Partial signal-pipeline delay — 23 minutes, no data loss.
Upstream LinkedIn API rate-limit change caused our hiring-signal and exec-move detectors to back off and queue. Briefs continued to generate from cached data; no CRM writes were lost. Full chronology, root cause, and the four action items we owe out of it are below.
Summary.
At 14:08 UTC on April 5, 2026, our LinkedIn collector started getting back HTTP 429s in volumes we hadn't seen before. Two signal types depend on the collector: hiring spikes (we scrape job postings) and exec moves (we watch profile transitions). Both detectors degraded gracefully — workers backed off, queued the affected events, and continued to retry — but the queue grew faster than it drained for about 18 minutes.
By 14:31 UTC, the queue was back below its normal depth (~120 events) and detection latency was back to baseline. The only customer-observable effect was that hiring and exec-move signals firing during the window showed up in customer briefs roughly 11 minutes later than usual, instead of within the normal <3-minute window.
Impact by service.
Of the 6 services on /status, two were degraded; four were unaffected. The web app, brief writer, CRM sync, and auth all continued normally. The signal pipeline as a whole was degraded but never down — only the LinkedIn-dependent detectors backed off.
| Service | Effect | Status |
|---|---|---|
| Web app & dashboard | No effect. All views loaded normally, all briefs visible. | Unaffected |
| API · v1 | P50 response time stayed at 82ms. P99 ticked up briefly (240ms → 410ms) during the queue-drain window, then returned to baseline. | Brief P99 ↑ |
| Signal detection pipeline | 2 of 47 detectors degraded (hiring · exec moves). All other detectors fired normally. Affected detector latency went from <3 min → 11 min average during the window. | Partial |
| Brief generation | No effect. Briefs continued to write from cached signal data. Briefs that would have included the delayed signals re-wrote automatically once the signals landed. | Unaffected |
| CRM sync & webhooks | No effect. All scheduled writes completed. | Unaffected |
| Auth & SSO | No effect. All logins succeeded. | Unaffected |
Timeline.
All times UTC on April 5, 2026 (Saturday). The first detection happened automatically via our oncall paging; a human responded within 4 minutes.

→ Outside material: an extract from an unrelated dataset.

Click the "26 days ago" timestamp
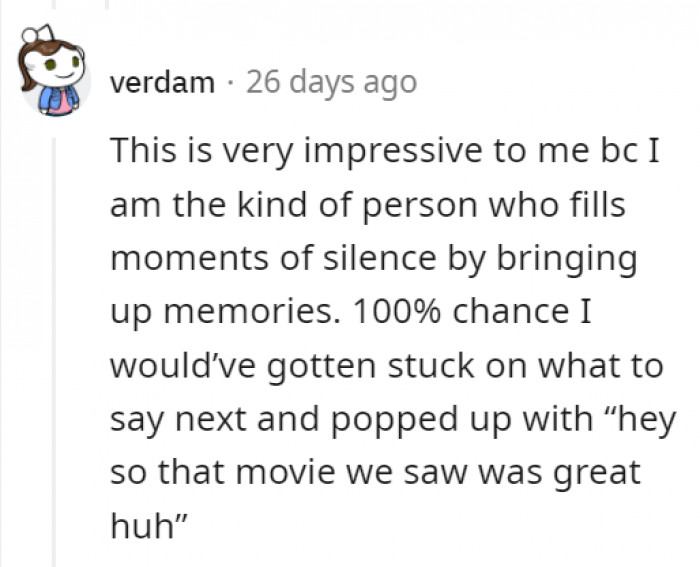This screenshot has width=700, height=567. pos(331,83)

collector_429_rate > 5/min. Oncall (Asif) is paged.Root cause.
LinkedIn shipped a tighter per-IP rate-limit window for unauthenticated profile and company-page requests. The new limit appears to be roughly 40% lower than the previous one (we estimated the prior ceiling at ~250 req/min/IP; the new ceiling looks like ~150 req/min/IP). They did not publish a changelog entry. Other vendors in the dev forum reported the same change within the same hour.
Our collector was tuned to run just under the previous limit. When the new limit landed, our concurrency was high enough to consistently breach it within the first 60 seconds of any minute. The back-off worked correctly — that's why no data was lost — but the queue grew because the collector was burning its budget faster than it could replenish.
Why we noticed quickly
We page on 429 rate, not on queue depth or signal latency. That's deliberate — by the time queue depth or latency move, the user-facing window has already started ticking. 429 rate is the leading indicator. The PD alert at 14:08:22 was 6 seconds after the first 429, well before any customer would have noticed.
Why the impact was contained
Two design decisions that paid off here. First, every signal type is a separate detector with its own worker pool and queue. The LinkedIn-dependent detectors degraded; the other 45 detectors fired normally. Second, brief generation reads from cached signal data with a fall-back to "last refreshed N minutes ago" rather than synchronously waiting for fresh signals. Customers in the affected window saw briefs as normal, with a slightly older "as of" timestamp.
What we did during the incident.
The mitigation was a single config change: reduce concurrency on the LinkedIn collector and increase the back-off floor. No code change, no deploy of binaries — just a config push through our normal rolling-update path.
- Reduced collector concurrency from 12 → 4 workers. Below the new ceiling with a margin for spikes.
- Increased back-off floor from 2s → 30s per worker after any 429. Prevents the workers from thundering back at the API.
- Updated /status within 10 minutes of the first page. Public status, partner Slack channel, and the affected-customer email list all got the same message.
- No code rolled back. The collector code was correct — the API contract changed underneath it. Rolling back would not have helped.
What went well.
- Detection in 6 seconds. Paging on 429 rate (not queue depth or latency) caught this immediately.
- 4-minute time-to-human. Oncall paged at 14:08, ack'd at 14:12. Well inside the 5-minute SLA we hold ourselves to.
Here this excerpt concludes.